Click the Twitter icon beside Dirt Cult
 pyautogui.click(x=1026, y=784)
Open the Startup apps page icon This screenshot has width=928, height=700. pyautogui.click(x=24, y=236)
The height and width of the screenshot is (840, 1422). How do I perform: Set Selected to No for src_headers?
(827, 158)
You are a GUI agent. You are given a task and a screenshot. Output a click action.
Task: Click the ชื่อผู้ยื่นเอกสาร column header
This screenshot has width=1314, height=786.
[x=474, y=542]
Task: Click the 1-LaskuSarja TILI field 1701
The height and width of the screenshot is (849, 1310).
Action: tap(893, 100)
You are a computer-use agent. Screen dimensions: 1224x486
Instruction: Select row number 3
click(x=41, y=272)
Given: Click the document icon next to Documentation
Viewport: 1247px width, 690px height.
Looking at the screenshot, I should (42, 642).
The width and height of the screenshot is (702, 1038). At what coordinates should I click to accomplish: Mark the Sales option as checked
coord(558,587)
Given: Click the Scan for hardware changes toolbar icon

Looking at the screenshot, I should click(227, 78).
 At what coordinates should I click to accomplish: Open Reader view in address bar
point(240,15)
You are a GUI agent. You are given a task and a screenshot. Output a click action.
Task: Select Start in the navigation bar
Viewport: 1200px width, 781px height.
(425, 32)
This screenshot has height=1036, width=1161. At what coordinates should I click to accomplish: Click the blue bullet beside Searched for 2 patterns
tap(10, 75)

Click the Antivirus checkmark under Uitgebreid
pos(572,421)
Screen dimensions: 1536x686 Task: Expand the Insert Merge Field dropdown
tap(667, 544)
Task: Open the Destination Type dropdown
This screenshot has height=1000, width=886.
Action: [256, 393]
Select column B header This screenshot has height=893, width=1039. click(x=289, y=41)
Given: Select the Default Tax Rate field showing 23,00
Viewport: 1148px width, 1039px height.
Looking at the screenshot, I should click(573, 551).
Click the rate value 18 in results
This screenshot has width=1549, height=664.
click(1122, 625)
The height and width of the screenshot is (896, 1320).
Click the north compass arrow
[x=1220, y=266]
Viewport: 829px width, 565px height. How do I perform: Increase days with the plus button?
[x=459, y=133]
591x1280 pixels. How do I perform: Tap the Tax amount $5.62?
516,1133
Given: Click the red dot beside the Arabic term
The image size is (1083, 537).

------------------------------------

* **WHAT TO DO**: From the material above, retype precisely the lines between the line holding "The width and" and the line holding "Given: Select the", inclusive, and nothing beyond them.

* **RESULT OF THE TASK**:
The width and height of the screenshot is (702, 1038). At what coordinates should I click to accomplish: Mark the Sales option as checked
coord(558,587)
Given: Click the Scan for hardware changes toolbar icon

Looking at the screenshot, I should click(227, 78).
 At what coordinates should I click to accomplish: Open Reader view in address bar
point(240,15)
You are a GUI agent. You are given a task and a screenshot. Output a click action.
Task: Select Start in the navigation bar
Viewport: 1200px width, 781px height.
(425, 32)
This screenshot has height=1036, width=1161. At what coordinates should I click to accomplish: Click the blue bullet beside Searched for 2 patterns
tap(10, 75)

Click the Antivirus checkmark under Uitgebreid
pos(572,421)
Screen dimensions: 1536x686 Task: Expand the Insert Merge Field dropdown
tap(667, 544)
Task: Open the Destination Type dropdown
This screenshot has height=1000, width=886.
Action: [256, 393]
Select column B header This screenshot has height=893, width=1039. click(x=289, y=41)
Given: Select the Default Tax Rate field showing 23,00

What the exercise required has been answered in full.